Coecke van Aelst, Pieter, 1502-1550. Entry into Jerusalem, from Art in the Christian Tradition, a project of the Vanderbilt Divinity Library, Nashville, TN. https://diglib.library.vanderbilt.edu/act-imagelink.pl?RC=56865 [retrieved April 2, 2023]. Original source: https://commons.wikimedia.org/wiki/File:Entry_of_Christ_into_Jerusalem_by_Pieter_Coecke_van_Aelst_Bonnefantenmuseum_1246.jpg.
Saint Matthew 21:1-11
Isaiah 50:4-9a, Psalm 31:9-16, Philippians 2:5-11, Saint Matthew 26:14–27:66
RCL Year A, Palm Sunday
As many as three things can be true at the same time. And each of the three can be hard to accept. The Passion of Our Lord, just proclaimed, leaves us with those three things and how hard they are to accept.
First, the shouts of “Hosanna to the Son of David!,” at Jesus’ triumphal entry to Jerusalem, thaw into the shouts of “Let him be crucified!” The apparent triumph melts into the apparent defeat. What appears to be victory cascades into defeat. As the Psalmist wrote, just “as wax melts at the fire, so let the wicked perish at the presence of God” (Psalm 68:2). Wax indeed melts at the fire. Triumph melts into crucifixion.
But the wicked do not perish at the presence of God. This is the second hard-to-accept thing about the Passion of Our Lord. The presence of God in Jesus triggers the wicked to gain the upper hand. The presence of God in Jesus’ Passion brings out the worst humanity has to offer. Jealousy, envy, bribery, injustice, the preference of a criminal to an innocent man, bloodthirstiness, cowardice, mockery, and, finally, murder—all eventuate following Jesus’ triumphal entry. This is very hard to understand and even harder to accept.
The third hard-to-accept thing about the Passion of Our Lord is what God makes of the worst that humanity has to offer. God takes all those things, from jealousy down the full incriminating list to murder, and brings about our salvation. The worst we have, the worst we are, the worst we can do, in the hands of a loving and merciful Creator, become the ingredients of our redemption and salvation.

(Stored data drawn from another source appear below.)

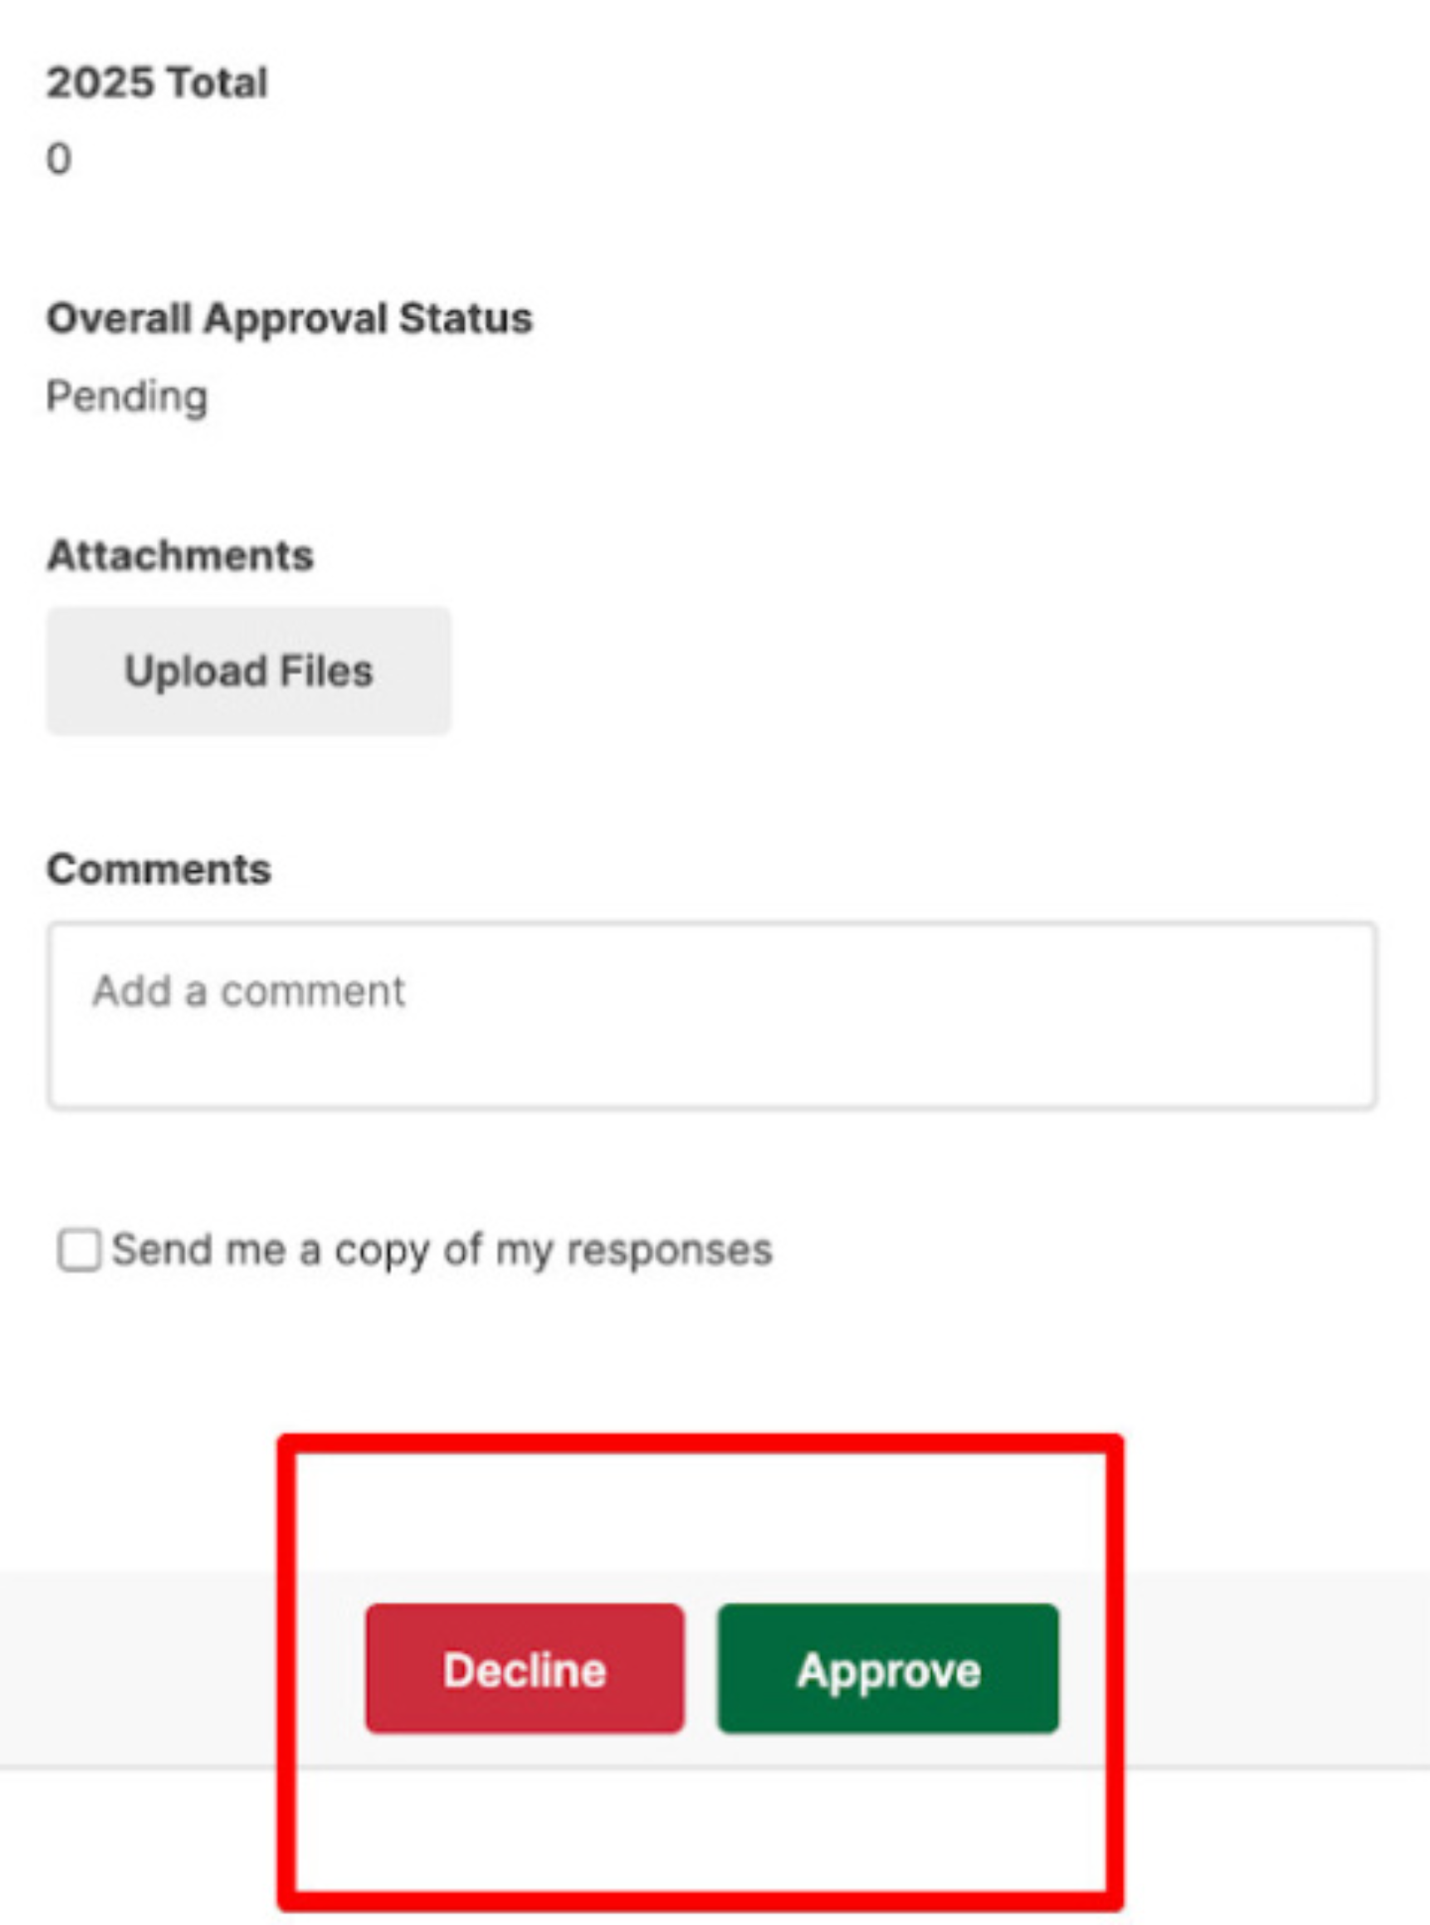This screenshot has height=1925, width=1430.
Task: Select the "Pending" status text
Action: [x=126, y=397]
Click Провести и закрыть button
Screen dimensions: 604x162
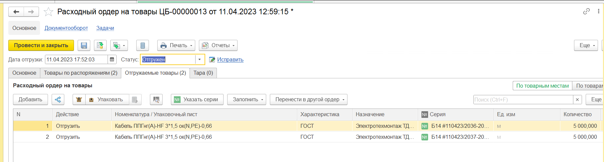point(41,45)
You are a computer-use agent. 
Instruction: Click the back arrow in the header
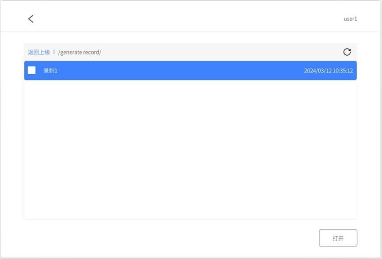(x=31, y=19)
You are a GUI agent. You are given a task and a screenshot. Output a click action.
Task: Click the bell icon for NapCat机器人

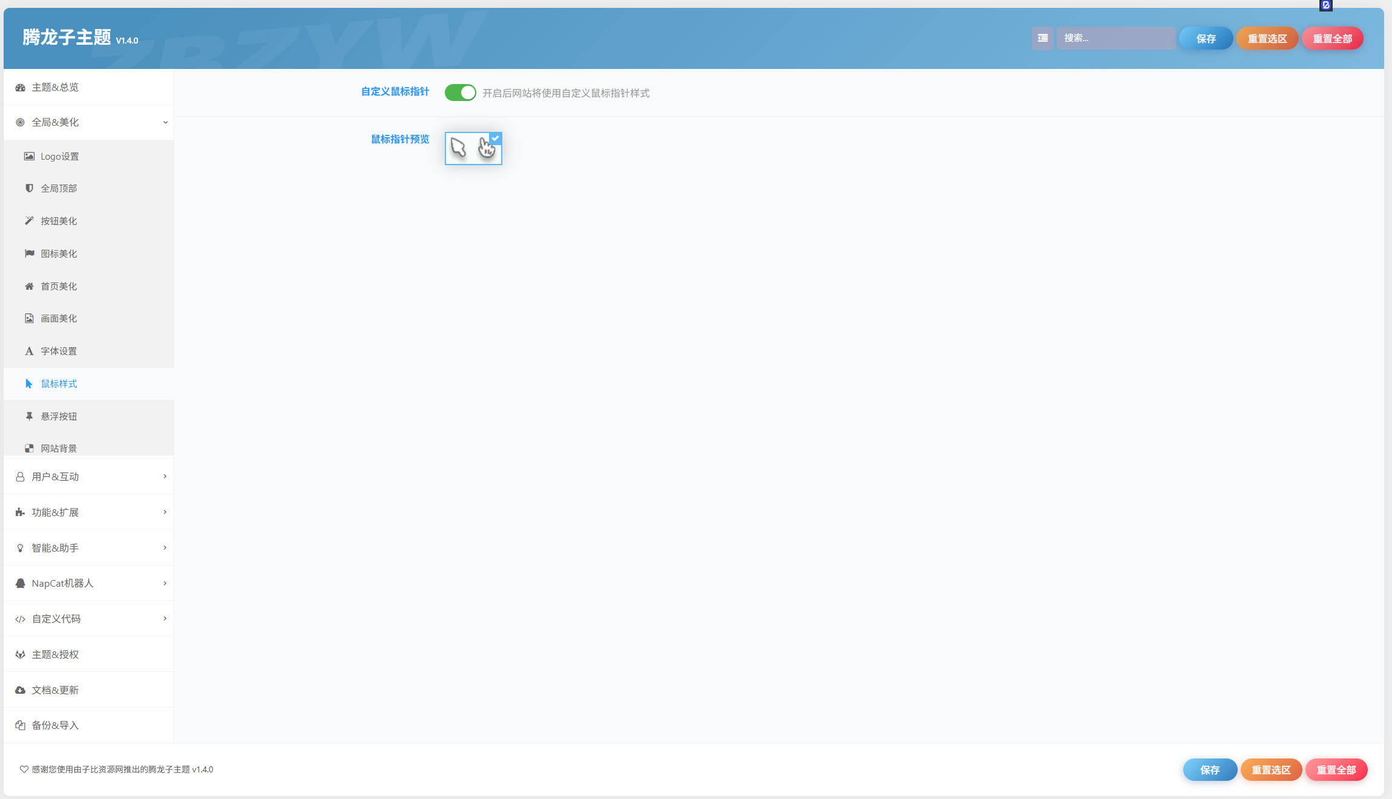point(21,583)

God wills it and makes it so. We sinned at our beginning, and we sin at the foot of the cross. But God does not permit our sin to be the last word. God offers a bitter chalice to Jesus who prays in agony about whether to drink it, our sin going on all the while. And drink of it he does.
He accepts the entire catalog of the offscourings of humanity and redeems every one of them and every one of us. He puts each one of us within the reach of his loving arms. Despite all the horrible things we have done and can do, we remain still within the range of his love. He does for us what we cannot do for ourselves. He redeems us and continues to give us the choice to love him in return.
In the hands of a loving and merciful Creator even a perfect storm resolves into perfect calm, perfect justice, and perfect love. How could any one of us continue to refuse to return his love?
 Saint Matthew 21:9.
 Saint Matthew 27: 22 and 23.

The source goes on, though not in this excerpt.